Essa lacuna entre a empolgação inicial e a entrega efetiva de resultados abriu espaço para o que chamo de “mercado do desconhecimento bem embalado”, cenário em que narrativas comerciais, slogans corporativos e promessas de atalhos têm substituído a engenharia e a evidência na tomada de decisão das lideranças.
O avanço efetivo do setor no país não esbarra apenas em limitações técnicas, mas em barreiras culturais. Historicamente tolerante ao improviso e ao excesso de reverência a apresentações sofisticadas, o mercado local corre o risco de transformar a nova revolução industrial em mais um ciclo de deslumbre importado com baixa captura de valor.
O problema não é haver vendedores de soluções, mas o surgimento de fornecedores que conhecem pouco e de compradores que conhecem menos ainda. Nesse ambiente, a retórica substitui a engenharia e a palavra “IA” passa a funcionar como um verniz de sofisticação sobre projetos frágeis. Em um mundo acelerado, essa fragilidade conceitual representa um atraso estrutural.

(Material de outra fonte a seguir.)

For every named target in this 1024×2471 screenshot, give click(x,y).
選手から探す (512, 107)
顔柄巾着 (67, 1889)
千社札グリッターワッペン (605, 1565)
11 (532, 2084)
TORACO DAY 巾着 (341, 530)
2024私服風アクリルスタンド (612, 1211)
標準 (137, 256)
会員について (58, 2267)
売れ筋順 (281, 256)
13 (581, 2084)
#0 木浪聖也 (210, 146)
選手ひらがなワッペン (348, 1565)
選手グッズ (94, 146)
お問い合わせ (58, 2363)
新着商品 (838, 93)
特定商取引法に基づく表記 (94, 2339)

Da moda à maturidade estratégica
É urgente mudar a pergunta central do debate. Em vez de focarem apenas em qual tecnologia ou modelo devem contratar, os conselhos e os executivos têm o desafio de questionar que tipo de empresa necessitam se tornar para aprender, decidir e executar de forma mais eficiente.
A IA funciona como um amplificador de capacidades já existentes, pois, se integrada a métodos, dados e clareza estratégica, gera vantagem competitiva sustentável. Já em um cenário de confusão e improviso, apenas acelera o desperdício de recursos.
Com mais de 70% dos profissionais brasileiros utilizando a tecnologia no dia a dia, segundo dados do estudo Global Hopes and Fears da PwC, a discussão precisa migrar do encantamento superficial para a eficiência prática. A IA será menos sobre substituir pessoas e mais sobre expor organizações. Ela revelará quem possui método, densidade intelectual e coragem para mudar, e quem apenas decorou a linguagem da vez. Na nova economia, a humildade intelectual deixou de ser uma virtude moral para se tornar infraestrutura competitiva indispensável.
Para que o Brasil supere a armadilha do crescimento lento e da baixa produtividade, o setor corporativo precisa sair da fase de demonstrações encantadoras e focar na construção de capacidades internas e impacto mensurável no sistema produtivo.